Posted by Michael Goulish <mg...@redhat.com>.

Sorry, I mean to include that.  

Here is the stack trace from node A :


#0  0x00007fbb74173de8 in vfprintf () from /lib64/libc.so.6
#1  0x00007fbb74177abf in buffered_vfprintf () from /lib64/libc.so.6
#2  0x00007fbb74172c1e in vfprintf () from /lib64/libc.so.6
#3  0x00007fbb7417cd87 in fprintf () from /lib64/libc.so.6
#4  0x0000000000400f40 in send (name=0x6 <Address 0x6 out of bounds>, 
    messenger=0x149a150, message=0x51, 
    addr=0x4000 <Address 0x4000 out of bounds>) at node.c:44
#5  0x00007fbb7450f524 in pn_send () from /lib/libqpid-proton.so.1
#6  0x00007fbb74510883 in pn_connector_process () from /lib/libqpid-proton.so.1
#7  0x00007fbb7450d85a in pn_messenger_tsync () from /lib/libqpid-proton.so.1
#8  0x00007fbb7450d961 in pn_messenger_sync () from /lib/libqpid-proton.so.1
#9  0x00007fbb7450ef6d in pn_messenger_recv () from /lib/libqpid-proton.so.1
#10 0x0000000000401079 in recv (name=0x7fff2f9a5363 "A", messenger=0x1493970, 
    message=0x148e010, addr=0x7fff2f9a4360 "amqp://~0.0.0.0:6666") at node.c:88
#11 0x00000000004014e2 in main (argc=3, argv=0x7fff2f9a4888) at node.c:194




If you like I can give you access to my machine.

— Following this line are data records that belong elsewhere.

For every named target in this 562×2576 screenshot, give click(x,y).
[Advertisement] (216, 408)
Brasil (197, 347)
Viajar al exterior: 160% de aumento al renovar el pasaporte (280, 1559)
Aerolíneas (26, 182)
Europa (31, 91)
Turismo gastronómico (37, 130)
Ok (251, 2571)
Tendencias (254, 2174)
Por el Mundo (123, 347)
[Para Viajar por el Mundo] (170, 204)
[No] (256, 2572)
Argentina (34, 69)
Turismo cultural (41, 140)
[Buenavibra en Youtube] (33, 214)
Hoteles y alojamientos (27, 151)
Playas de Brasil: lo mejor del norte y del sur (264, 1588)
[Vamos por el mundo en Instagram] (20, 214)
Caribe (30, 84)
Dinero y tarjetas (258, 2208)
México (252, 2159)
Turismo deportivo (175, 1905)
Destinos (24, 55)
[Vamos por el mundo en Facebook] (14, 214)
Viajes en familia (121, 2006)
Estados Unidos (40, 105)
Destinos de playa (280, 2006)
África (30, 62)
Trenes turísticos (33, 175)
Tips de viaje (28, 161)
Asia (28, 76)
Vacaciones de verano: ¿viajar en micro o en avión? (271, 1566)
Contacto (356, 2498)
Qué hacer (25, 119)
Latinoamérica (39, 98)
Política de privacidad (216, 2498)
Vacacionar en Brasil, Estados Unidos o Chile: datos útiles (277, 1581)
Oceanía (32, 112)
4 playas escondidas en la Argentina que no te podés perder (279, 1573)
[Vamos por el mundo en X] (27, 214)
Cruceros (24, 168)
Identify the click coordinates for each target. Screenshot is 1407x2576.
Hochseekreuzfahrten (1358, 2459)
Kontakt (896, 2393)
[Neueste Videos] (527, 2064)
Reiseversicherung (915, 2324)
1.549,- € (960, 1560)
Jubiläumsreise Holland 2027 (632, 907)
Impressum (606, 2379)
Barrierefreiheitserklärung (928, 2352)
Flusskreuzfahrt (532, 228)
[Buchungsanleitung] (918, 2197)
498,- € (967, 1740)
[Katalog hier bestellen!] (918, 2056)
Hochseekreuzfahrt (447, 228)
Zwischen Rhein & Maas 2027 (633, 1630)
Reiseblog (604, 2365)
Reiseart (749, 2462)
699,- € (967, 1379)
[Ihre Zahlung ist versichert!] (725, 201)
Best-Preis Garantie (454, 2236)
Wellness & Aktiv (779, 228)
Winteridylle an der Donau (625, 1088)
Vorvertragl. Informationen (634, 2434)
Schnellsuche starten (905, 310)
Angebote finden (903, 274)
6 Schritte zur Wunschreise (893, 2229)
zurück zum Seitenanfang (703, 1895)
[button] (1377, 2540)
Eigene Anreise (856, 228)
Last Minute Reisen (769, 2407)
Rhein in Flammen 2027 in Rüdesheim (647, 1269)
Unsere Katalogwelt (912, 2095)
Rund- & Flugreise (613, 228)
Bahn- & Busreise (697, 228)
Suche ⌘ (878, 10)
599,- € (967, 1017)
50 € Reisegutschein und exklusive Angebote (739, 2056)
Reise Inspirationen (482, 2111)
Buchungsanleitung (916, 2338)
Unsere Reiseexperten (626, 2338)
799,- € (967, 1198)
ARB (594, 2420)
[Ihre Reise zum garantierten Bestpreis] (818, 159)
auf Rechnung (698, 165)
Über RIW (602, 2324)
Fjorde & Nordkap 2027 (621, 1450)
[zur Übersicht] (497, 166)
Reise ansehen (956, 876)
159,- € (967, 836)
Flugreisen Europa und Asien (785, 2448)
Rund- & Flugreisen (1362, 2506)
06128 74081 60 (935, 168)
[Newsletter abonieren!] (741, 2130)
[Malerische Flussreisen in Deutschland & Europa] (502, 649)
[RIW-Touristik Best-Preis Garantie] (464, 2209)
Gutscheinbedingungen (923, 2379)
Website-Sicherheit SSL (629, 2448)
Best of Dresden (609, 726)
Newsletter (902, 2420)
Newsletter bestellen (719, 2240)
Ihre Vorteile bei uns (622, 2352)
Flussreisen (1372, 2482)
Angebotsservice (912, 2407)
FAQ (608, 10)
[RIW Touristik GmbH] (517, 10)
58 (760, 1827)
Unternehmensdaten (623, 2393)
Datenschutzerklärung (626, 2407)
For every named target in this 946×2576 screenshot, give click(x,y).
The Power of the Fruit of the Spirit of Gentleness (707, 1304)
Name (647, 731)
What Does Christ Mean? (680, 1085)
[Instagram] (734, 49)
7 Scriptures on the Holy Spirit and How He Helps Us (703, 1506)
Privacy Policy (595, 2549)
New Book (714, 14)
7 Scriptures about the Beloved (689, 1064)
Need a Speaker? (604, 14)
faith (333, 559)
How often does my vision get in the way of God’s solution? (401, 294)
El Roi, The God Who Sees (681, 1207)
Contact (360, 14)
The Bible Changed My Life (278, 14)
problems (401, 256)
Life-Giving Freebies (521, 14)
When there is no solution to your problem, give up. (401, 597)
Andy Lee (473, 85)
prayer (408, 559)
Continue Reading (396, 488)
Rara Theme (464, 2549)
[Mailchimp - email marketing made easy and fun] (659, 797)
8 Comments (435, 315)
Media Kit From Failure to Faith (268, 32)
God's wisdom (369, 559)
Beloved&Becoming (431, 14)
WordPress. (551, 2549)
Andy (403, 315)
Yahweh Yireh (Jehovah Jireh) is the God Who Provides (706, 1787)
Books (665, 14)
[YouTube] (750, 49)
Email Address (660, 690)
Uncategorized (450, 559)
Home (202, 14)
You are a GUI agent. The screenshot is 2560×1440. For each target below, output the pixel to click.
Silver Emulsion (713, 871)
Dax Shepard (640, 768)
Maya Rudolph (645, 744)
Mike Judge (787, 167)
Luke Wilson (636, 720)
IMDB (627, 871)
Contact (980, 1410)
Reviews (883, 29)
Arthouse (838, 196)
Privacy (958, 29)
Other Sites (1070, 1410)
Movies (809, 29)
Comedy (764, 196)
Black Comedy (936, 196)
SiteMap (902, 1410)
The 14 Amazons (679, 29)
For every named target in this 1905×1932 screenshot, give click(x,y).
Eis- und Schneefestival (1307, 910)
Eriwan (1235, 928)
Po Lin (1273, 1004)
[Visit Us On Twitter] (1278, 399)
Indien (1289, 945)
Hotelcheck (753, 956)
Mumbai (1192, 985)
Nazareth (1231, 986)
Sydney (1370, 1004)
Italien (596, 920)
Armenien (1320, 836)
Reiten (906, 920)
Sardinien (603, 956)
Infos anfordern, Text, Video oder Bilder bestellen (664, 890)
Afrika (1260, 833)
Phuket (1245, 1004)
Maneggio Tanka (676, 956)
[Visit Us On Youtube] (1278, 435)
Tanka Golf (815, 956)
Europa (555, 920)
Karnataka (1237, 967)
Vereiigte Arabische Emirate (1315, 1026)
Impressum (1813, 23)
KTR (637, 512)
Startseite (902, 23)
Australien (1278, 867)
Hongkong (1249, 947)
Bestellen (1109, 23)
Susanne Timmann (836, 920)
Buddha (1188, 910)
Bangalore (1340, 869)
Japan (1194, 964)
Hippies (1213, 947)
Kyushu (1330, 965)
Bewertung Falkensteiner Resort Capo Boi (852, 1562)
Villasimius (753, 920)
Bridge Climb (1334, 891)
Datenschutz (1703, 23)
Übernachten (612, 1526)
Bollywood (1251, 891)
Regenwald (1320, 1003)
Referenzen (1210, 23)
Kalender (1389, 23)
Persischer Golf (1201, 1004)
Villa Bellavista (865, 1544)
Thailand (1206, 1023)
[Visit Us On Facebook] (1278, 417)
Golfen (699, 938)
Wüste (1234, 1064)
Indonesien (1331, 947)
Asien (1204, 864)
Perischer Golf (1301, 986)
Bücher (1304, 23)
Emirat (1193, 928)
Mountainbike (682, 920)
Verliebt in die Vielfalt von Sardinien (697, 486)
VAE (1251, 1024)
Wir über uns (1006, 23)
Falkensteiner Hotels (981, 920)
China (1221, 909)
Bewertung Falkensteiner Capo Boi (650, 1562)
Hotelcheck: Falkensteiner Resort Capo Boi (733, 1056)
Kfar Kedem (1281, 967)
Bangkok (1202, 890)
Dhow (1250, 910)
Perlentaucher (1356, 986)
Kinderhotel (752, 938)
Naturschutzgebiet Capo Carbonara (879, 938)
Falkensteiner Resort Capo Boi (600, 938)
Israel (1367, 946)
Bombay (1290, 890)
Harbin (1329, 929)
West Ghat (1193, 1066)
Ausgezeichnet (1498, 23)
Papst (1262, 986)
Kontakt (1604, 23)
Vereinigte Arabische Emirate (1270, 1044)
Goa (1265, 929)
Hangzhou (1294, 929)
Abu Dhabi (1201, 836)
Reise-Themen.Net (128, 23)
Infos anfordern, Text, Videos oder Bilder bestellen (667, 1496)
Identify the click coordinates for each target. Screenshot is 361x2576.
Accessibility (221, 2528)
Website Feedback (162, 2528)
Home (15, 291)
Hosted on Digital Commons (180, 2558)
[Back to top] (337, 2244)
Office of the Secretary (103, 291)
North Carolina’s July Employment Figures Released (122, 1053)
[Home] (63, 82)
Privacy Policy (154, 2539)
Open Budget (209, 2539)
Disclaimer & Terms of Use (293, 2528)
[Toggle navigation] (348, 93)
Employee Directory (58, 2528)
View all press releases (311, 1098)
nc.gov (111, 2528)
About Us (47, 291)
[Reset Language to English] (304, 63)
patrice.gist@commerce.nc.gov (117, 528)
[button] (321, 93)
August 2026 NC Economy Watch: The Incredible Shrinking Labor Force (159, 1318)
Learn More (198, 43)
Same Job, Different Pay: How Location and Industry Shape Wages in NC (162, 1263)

----- Original Message -----
From: "Rafael Schloming" <rh...@alum.mit.edu>
To: proton@qpid.apache.org
Sent: Tuesday, February 19, 2013 9:33:29 AM
Subject: Re: the killer node

This doesn't happen for me. I see node B loop forever and never send
anything which is what I would expect given the while (1) { sleep(...); }
you have in there. What does your debugger say about where node A crashes?

--Rafael

On Tue, Feb 19, 2013 at 4:40 AM, Michael Goulish <mg...@redhat.com>wrote:

>
> Well, it looks like one of my nodes can kill the other one by doing a put.
> No errors reported by either messenger before the fatality.
>
> I'd like to see if someone else can confirm this result,
> and maybe see something that I am not seeing.
>
> compile and run scripts are provided in the directory, called "node".
>
>
> I am testing this against unpatched 0.4 RC1 code.  ( But result was same
> with
> Ken's recent patch for infinite credit. )
>
>
>   1. Two instances of one program are used.  Node A only receives,
>      Node B only sends to it.
>
>   2. Start node A first, with the script "r1".
>      It will go through its main loop, trying to receive
>      and timing out, for as long as you like.
>
>
>   3. Start node B, with script r2.
>      It will pause after formatting it first message, and will
>      then do a dramatic 5-second countdown.  Then it calls
>      put  ( not send! )  and node *A* dies horribly, its core
>      file spattering the hard disk.
>
>      Node B is unaware of the carnage it has caused, sedated
>      by a sleep loop, tragically still expecting to call send
>      and start talking to its partner, node A.
>
>
> ( see attached -- if you dare. )
>
>
>
>

Re: the killer node

Posted by Rafael Schloming <rh...@alum.mit.edu>.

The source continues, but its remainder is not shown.